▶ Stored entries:
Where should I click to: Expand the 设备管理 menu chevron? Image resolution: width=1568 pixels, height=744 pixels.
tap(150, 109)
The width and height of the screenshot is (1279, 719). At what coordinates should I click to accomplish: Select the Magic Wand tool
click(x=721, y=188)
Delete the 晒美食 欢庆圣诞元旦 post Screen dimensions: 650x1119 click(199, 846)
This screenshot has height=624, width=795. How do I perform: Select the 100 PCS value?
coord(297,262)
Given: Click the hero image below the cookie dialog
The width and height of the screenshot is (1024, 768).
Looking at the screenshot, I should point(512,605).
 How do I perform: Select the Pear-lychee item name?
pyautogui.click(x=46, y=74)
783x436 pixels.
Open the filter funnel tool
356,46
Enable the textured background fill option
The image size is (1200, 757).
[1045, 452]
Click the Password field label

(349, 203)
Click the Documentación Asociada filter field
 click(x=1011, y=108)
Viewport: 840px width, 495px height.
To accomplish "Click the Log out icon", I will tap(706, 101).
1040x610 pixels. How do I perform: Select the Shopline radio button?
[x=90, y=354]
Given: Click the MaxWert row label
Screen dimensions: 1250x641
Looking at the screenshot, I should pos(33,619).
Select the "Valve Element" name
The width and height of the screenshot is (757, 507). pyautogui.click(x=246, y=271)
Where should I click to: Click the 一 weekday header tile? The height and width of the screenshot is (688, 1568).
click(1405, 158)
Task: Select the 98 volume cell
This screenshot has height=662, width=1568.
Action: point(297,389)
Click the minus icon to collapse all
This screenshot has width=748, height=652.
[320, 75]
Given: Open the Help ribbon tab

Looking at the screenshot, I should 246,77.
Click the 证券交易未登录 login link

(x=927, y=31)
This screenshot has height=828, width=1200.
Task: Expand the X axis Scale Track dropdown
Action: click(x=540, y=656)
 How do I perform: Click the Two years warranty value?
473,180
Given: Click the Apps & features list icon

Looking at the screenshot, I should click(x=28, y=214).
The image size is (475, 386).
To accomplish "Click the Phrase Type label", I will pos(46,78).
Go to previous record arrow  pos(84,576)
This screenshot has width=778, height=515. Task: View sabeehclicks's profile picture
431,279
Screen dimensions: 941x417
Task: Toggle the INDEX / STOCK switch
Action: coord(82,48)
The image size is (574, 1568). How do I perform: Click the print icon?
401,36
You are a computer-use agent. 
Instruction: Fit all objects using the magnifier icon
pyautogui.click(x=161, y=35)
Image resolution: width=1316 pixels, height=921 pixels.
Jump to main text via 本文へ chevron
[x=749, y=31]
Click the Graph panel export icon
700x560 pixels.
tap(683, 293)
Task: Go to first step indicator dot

▶ EXERCISE INSTRUCTIONS: An exact transcription of every record above is required.

▶ WRITTEN ANSWER:
Where should I click to: Expand the 设备管理 menu chevron? Image resolution: width=1568 pixels, height=744 pixels.
tap(150, 109)
The width and height of the screenshot is (1279, 719). At what coordinates should I click to accomplish: Select the Magic Wand tool
click(x=721, y=188)
Delete the 晒美食 欢庆圣诞元旦 post Screen dimensions: 650x1119 click(199, 846)
This screenshot has height=624, width=795. How do I perform: Select the 100 PCS value?
coord(297,262)
Given: Click the hero image below the cookie dialog
The width and height of the screenshot is (1024, 768).
Looking at the screenshot, I should point(512,605).
 How do I perform: Select the Pear-lychee item name?
pyautogui.click(x=46, y=74)
783x436 pixels.
Open the filter funnel tool
356,46
Enable the textured background fill option
The image size is (1200, 757).
[1045, 452]
Click the Password field label

(349, 203)
Click the Documentación Asociada filter field
 click(x=1011, y=108)
Viewport: 840px width, 495px height.
To accomplish "Click the Log out icon", I will tap(706, 101).
1040x610 pixels. How do I perform: Select the Shopline radio button?
[x=90, y=354]
Given: Click the MaxWert row label
Screen dimensions: 1250x641
Looking at the screenshot, I should pos(33,619).
Select the "Valve Element" name
The width and height of the screenshot is (757, 507). pyautogui.click(x=246, y=271)
Where should I click to: Click the 一 weekday header tile? The height and width of the screenshot is (688, 1568).
click(1405, 158)
Task: Select the 98 volume cell
This screenshot has height=662, width=1568.
Action: point(297,389)
Click the minus icon to collapse all
This screenshot has width=748, height=652.
[320, 75]
Given: Open the Help ribbon tab

Looking at the screenshot, I should 246,77.
Click the 证券交易未登录 login link

(x=927, y=31)
This screenshot has height=828, width=1200.
Task: Expand the X axis Scale Track dropdown
Action: click(x=540, y=656)
 How do I perform: Click the Two years warranty value?
473,180
Given: Click the Apps & features list icon

Looking at the screenshot, I should click(x=28, y=214).
The image size is (475, 386).
To accomplish "Click the Phrase Type label", I will pos(46,78).
Go to previous record arrow  pos(84,576)
This screenshot has width=778, height=515. Task: View sabeehclicks's profile picture
431,279
Screen dimensions: 941x417
Task: Toggle the INDEX / STOCK switch
Action: coord(82,48)
The image size is (574, 1568). How do I perform: Click the print icon?
401,36
You are a computer-use agent. 
Instruction: Fit all objects using the magnifier icon
pyautogui.click(x=161, y=35)
Image resolution: width=1316 pixels, height=921 pixels.
Jump to main text via 本文へ chevron
[x=749, y=31]
Click the Graph panel export icon
700x560 pixels.
tap(683, 293)
Task: Go to first step indicator dot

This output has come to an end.